Saturday, September 11, 2021

These sad times

Kenny talks loudly in the Produce section at Publix. "How you doing Mike?"

"Well, I'm dying Kenny?"

"WELL JESUS CHRIST MIKE!! THANKS FOR RUINING IT FOR THE REST OF US!"

The look on everyone’s face.  

The produce section is deathly quiet.  

Then Kenny tells me he’s coming off COVID and rushes away.

No one moves as he strolls away happily singing out loud.  

It's our 4 year old daughter, Che, who breaks the pregnant silence.

"Who's dat ol' Granddad, Dad?" she asks sitting behind the wheel of the green, race stripped kid's cart.

When I say, "Kenny, Kenny, Kenny" it's drowned out by a cacophony of fruits and vegetables wrapped in plastic hitting the bottom of baskets. 

Rushing home, I can't wait to tell Sarah!

She laughs.

I laugh again telling the story.

We laugh together!

God it feels good to laugh!

There's not enough to laugh in the world anymore, not just for those of us waging wars against Cancer, but everyone, everywhere, is struggling to find joy and meaning. 

We've entered into a time of global sadness.

Laughter remains the best medicine but, politicians and religious leaders are proving successful in making it illegal.

While we know it’s not true, though it seems so to us, Sarah are I were among the first entries into the global sadness we all now share.

Cancer always gets you bumped to the front of the line!

These last few years have been hard and we are tired.

As sad as our world sometimes is, Sarah and I fight like Hell to find something to laugh at together every day!

It's hard work anymore because the whole damn world is so sad.

God knows we fight, each in completely different yet perfectly complimentary ways, to keep living together together because, in spite of scientific evidence to the contrary, my wife and I have no plans to separate under any circumstances.

On the rarest of occasions we share tears. 

This only happens on the highest of Holy days, when neither of us have anything left and we hold on tight because there's literally nothing else to hold onto.

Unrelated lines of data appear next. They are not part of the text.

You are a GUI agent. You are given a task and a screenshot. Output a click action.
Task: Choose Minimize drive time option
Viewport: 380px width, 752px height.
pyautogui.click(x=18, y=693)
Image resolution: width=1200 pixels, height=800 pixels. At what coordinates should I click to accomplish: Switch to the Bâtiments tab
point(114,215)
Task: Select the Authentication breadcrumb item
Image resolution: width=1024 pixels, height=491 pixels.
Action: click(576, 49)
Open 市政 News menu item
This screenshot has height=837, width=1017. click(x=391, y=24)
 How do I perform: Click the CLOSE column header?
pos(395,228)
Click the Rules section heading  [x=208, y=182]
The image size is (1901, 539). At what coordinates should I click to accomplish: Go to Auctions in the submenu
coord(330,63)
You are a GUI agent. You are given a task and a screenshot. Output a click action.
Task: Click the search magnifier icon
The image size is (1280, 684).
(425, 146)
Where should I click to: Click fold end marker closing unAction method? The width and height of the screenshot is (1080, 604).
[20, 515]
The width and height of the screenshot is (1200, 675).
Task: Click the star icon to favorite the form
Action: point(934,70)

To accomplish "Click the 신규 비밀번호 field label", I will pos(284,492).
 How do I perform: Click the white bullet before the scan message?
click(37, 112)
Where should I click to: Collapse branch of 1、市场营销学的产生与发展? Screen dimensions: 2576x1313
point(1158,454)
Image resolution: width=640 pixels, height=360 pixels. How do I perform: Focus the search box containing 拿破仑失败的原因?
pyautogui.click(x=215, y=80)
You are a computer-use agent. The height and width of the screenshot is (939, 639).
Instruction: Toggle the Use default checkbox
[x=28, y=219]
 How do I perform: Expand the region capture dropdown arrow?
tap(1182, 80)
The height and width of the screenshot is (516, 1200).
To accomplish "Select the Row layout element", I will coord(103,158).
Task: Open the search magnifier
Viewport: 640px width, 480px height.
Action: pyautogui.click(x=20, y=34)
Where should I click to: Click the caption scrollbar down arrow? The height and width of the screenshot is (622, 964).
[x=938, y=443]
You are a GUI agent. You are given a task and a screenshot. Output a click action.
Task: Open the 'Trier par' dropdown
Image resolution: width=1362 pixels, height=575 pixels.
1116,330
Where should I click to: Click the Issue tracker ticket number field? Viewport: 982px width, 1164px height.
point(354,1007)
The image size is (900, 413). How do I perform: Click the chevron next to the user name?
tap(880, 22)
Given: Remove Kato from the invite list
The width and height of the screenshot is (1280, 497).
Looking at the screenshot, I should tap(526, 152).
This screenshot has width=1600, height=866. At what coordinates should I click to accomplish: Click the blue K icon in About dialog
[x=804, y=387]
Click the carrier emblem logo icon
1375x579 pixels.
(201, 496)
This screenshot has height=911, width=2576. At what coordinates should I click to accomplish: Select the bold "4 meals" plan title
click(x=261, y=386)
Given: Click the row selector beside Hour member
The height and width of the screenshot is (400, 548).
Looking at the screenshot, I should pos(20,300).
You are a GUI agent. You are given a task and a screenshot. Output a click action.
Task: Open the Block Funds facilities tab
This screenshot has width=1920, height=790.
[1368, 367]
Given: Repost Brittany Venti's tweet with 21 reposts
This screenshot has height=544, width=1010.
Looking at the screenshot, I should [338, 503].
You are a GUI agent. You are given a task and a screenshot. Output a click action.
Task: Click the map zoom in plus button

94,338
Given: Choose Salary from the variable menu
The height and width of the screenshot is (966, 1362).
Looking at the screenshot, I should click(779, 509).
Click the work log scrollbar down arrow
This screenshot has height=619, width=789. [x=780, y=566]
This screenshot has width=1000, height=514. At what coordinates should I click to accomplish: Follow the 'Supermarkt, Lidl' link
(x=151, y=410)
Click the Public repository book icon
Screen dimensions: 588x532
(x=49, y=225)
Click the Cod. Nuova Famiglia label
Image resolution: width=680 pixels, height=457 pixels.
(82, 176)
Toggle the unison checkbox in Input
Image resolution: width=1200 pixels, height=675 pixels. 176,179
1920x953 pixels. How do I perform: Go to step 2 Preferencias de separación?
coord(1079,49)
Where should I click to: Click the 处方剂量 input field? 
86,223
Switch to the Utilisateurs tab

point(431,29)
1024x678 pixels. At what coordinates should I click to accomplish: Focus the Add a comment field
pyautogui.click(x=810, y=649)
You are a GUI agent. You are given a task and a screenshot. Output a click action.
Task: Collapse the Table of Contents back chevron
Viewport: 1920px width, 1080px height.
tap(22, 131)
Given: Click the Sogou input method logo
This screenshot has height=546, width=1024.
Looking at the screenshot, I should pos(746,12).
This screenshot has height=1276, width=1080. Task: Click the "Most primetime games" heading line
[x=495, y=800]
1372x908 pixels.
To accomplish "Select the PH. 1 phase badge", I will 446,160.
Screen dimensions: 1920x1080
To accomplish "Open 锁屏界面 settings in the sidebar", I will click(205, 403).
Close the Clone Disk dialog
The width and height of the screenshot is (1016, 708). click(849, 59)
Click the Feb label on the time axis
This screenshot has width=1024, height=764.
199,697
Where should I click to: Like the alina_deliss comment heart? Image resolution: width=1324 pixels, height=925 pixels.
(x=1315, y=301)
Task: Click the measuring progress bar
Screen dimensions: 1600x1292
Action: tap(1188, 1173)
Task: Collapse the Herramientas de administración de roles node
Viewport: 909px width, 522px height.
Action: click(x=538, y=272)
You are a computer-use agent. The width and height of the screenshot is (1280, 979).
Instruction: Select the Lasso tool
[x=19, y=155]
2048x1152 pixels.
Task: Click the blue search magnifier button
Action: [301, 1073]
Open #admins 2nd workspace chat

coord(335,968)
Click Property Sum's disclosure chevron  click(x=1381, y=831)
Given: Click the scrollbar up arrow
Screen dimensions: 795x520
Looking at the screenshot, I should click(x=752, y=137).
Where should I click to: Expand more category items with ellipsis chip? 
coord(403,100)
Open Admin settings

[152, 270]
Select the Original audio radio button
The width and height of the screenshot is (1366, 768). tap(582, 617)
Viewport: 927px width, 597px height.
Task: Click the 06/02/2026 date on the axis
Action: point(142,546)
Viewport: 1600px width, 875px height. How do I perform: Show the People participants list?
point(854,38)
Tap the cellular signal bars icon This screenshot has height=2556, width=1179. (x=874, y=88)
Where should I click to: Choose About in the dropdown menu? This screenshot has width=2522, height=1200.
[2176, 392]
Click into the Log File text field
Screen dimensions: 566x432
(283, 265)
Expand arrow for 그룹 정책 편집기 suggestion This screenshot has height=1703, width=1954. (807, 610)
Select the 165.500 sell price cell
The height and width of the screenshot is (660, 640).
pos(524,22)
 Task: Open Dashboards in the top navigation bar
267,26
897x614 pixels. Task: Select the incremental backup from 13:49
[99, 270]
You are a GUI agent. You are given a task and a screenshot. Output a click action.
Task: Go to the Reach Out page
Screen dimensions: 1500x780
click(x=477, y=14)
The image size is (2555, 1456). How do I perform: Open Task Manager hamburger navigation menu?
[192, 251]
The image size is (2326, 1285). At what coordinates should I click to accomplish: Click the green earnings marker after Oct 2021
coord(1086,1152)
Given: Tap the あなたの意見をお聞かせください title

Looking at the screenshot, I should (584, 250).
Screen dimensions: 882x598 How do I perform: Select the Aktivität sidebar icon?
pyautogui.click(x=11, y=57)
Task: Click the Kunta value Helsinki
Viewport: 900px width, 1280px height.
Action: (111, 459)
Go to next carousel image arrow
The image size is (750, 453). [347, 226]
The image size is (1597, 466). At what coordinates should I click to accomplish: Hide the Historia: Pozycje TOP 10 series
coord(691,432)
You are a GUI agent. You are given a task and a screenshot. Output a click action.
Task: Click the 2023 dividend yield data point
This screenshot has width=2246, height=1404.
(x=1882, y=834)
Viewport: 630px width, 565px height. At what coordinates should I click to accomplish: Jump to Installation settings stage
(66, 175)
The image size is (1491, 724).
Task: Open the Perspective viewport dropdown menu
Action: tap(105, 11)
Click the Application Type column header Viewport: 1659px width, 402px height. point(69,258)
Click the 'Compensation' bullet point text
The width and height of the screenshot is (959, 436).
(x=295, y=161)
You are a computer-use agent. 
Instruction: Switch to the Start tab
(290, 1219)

Mostly it's Che, the revolutionary giver of life to those who feel it slipping away, we focus on.

She makes laughter.

A chip off the old block, I suppose, because "Sarah", in ancient Hebrew, means to laugh, and our little girl makes us cackle every single day,

Truth of the matter is we're not focusing on the rest of the world right now.

We work hard to prevent the great cancerous sadness forever growing to infect how we live every single day.

We spend far too much time fighting for good health care in the world's richest country, COVID spikes, school cancelations, the daily erosion of civil rights, depression and the awful conclusion is to live is to fight, which is, of course, no way to live.

It's exhausting.

But when we find joy, and laughter comes, and a sad day becomes a magnificent one, even if only for a second, well, that's worth keeping up the fight.

If we laugh together, we live. 

Otherwise we fight just to fight, which is where the world is right now.

Sarah and I spend whatever time we have looking to feel so good, love so much, laugh so loud and rest with contentment and, maybe every once in a while, a tiny bit of peace. 

It’s not a bad way to live.

It's not a bad way to live in such a sad, sad, world.